Clonal hematopoiesis (CH) defines a premalignant state predominantly found in older persons that increases the risk of developing hematologic malignancies and age-related inflammatory diseases. However, the risk for malignant transformation or non-malignant disorders is variable and difficult to predict, and defining the clinical relevance of specific candidate driver mutations in individual carriers has proved to be challenging.
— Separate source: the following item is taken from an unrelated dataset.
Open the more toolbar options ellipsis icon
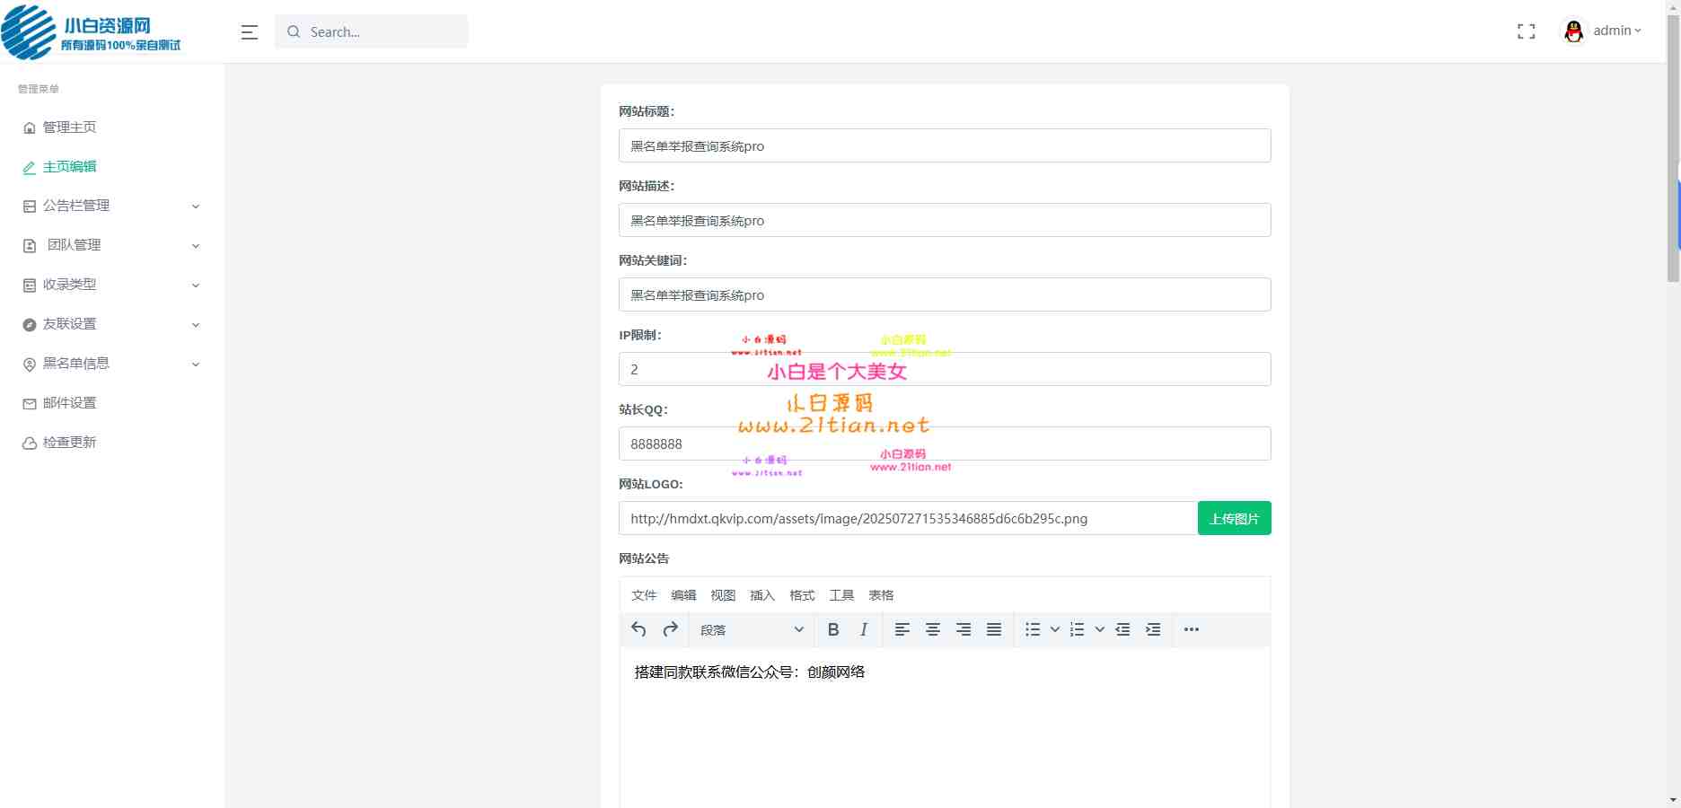 (1191, 629)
In addition to the cell-intrinsic mechanisms, mutant cells rely on and alter cell-extrinsic factors from the bone marrow (BM) niche, which complicates the prediction of a mutant cell's fate in a shifting pre-malignant microenvironment. Therefore, identifying the insidious and potentially broad impact of driver mutations on supportive niches and immune function in CH aims to understand the subtle differences that enable driver mutations to yield different clinical outcomes. Here, we review the changes in the aging BM niche and the emerging evidence supporting the concept that CH can progressively alter components of the local BM microenvironment. These alterations may have profound implications for the functionality of the osteo-hematopoietic niche and overall bone health, consequently fostering a conducive environment for the continued development and progression of CH. We also provide an overview of the latest technology developments to study the spatiotemporal dependencies in the CH BM niche, ideally in the context of longitudinal studies following CH over time. Finally, we discuss aspects of CH carrier management in clinical practice, based on work from our group and others.

Fig. 1. The changes in the osteo-hematopoietic niche with aging and in CHIP.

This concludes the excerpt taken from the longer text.